Look below for the line holding "You are a computer-use agent. Viewport: 988px" and the line holding "The image size is (1904, 615).". Transcribe exactly those lines and all lines between them, nothing more.

# INFORMATION SHOWN
-------

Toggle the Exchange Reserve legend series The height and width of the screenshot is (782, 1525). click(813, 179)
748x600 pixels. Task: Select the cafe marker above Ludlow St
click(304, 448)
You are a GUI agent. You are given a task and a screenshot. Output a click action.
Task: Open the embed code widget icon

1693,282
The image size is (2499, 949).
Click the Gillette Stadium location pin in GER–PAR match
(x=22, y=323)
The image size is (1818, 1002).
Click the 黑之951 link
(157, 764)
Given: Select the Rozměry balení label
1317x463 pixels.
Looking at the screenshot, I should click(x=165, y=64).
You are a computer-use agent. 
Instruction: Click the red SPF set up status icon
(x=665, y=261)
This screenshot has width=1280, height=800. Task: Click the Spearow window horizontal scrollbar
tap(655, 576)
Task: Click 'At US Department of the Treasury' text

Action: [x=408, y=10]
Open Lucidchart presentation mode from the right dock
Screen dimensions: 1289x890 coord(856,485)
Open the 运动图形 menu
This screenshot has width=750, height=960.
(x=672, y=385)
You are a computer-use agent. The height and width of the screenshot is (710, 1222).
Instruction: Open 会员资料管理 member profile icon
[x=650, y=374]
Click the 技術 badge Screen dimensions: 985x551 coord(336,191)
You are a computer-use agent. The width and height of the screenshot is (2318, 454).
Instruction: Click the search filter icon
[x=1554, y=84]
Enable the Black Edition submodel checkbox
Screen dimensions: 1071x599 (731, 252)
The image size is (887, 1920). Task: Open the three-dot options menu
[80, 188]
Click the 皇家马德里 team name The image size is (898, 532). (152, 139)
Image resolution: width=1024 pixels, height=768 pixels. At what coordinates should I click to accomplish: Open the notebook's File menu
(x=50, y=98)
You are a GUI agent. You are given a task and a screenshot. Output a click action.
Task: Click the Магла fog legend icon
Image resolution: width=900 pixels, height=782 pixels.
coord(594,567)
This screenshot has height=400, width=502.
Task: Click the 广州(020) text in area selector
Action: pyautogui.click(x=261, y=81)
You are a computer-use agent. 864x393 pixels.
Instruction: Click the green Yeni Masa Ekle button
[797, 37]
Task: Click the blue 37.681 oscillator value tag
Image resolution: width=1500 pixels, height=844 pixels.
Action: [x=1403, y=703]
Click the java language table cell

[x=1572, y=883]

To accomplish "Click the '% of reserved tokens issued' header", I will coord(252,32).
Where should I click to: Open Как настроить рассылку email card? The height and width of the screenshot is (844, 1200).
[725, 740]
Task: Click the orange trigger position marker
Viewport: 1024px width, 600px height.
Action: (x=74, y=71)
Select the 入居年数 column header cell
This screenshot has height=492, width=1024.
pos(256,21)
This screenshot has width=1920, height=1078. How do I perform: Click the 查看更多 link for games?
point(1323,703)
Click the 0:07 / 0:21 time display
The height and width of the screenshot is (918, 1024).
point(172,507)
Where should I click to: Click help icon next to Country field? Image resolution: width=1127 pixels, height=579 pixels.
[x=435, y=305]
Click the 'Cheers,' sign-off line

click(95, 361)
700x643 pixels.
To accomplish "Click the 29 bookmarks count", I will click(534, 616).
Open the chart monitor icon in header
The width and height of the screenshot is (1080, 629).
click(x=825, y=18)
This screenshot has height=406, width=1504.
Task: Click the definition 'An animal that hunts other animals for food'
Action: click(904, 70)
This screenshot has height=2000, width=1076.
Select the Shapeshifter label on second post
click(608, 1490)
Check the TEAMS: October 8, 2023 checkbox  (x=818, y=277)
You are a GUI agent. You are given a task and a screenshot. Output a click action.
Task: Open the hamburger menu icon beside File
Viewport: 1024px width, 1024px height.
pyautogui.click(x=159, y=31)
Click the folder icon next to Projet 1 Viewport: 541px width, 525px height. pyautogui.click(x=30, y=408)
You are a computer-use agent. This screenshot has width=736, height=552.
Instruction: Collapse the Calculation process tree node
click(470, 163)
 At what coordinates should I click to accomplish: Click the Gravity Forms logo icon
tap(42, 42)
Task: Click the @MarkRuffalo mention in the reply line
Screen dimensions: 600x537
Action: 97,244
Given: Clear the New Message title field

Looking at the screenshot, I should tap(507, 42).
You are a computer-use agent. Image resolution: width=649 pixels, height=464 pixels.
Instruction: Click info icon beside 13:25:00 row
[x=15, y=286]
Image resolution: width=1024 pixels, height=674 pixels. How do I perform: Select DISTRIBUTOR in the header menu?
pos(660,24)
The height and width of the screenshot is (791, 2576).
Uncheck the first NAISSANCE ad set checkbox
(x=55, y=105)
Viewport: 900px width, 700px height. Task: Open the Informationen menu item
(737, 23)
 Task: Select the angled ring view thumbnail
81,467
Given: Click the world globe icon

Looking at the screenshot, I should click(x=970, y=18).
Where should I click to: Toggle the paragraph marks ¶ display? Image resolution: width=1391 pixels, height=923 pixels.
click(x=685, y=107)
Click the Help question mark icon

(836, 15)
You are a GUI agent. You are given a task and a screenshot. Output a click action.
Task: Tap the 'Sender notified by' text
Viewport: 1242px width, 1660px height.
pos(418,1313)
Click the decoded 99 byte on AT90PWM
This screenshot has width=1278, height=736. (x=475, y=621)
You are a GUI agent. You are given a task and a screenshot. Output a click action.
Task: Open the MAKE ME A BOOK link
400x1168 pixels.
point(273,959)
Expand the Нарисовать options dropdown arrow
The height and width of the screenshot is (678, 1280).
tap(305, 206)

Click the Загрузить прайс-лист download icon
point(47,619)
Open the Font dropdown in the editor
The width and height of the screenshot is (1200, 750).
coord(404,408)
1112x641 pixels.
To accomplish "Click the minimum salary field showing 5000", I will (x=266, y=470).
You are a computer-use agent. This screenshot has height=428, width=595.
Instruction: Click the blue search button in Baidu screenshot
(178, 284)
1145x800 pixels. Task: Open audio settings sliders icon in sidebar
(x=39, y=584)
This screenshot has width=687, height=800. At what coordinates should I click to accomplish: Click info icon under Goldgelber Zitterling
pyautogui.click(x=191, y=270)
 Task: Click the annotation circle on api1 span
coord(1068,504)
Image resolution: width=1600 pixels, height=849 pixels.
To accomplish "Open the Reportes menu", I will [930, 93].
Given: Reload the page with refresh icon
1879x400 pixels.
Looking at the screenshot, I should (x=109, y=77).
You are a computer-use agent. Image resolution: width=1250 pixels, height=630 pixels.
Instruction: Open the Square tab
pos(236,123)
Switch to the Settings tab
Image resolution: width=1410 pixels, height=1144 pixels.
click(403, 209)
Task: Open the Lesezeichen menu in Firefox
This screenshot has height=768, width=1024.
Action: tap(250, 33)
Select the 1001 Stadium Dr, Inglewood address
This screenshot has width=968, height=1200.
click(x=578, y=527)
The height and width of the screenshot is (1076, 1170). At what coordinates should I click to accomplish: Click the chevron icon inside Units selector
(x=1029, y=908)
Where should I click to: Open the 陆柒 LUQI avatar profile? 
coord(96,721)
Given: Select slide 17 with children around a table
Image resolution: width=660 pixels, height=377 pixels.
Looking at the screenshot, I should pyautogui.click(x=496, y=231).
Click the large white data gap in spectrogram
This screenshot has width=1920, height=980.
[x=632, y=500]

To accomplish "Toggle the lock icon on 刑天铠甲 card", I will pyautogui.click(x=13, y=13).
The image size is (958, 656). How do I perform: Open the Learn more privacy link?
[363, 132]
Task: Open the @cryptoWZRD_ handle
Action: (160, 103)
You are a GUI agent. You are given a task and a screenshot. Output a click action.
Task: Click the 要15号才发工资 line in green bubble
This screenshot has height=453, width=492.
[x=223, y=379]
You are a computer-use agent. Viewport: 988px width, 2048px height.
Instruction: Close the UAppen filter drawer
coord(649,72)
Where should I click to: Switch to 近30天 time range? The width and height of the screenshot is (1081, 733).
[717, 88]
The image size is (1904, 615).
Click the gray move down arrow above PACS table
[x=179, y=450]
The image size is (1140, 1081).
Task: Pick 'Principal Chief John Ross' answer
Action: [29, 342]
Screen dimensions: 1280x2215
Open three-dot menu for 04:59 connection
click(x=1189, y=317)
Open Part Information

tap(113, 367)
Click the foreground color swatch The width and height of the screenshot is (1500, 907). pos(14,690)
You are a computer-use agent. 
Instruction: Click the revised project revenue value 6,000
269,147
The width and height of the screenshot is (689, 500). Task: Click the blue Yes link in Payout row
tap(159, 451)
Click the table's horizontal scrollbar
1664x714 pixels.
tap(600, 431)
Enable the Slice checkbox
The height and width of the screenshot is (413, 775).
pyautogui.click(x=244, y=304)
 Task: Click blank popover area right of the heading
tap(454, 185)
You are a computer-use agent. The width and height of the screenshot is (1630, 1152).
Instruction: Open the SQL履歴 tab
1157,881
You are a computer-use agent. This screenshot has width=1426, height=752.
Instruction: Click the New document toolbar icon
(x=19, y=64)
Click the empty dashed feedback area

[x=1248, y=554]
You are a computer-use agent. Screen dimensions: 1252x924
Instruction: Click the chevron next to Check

-------

# EXERCISE RESPONSE
You are a computer-use agent. Viewport: 988px width, 2048px height.
Instruction: Close the UAppen filter drawer
coord(649,72)
Where should I click to: Switch to 近30天 time range? The width and height of the screenshot is (1081, 733).
[717, 88]
The image size is (1904, 615).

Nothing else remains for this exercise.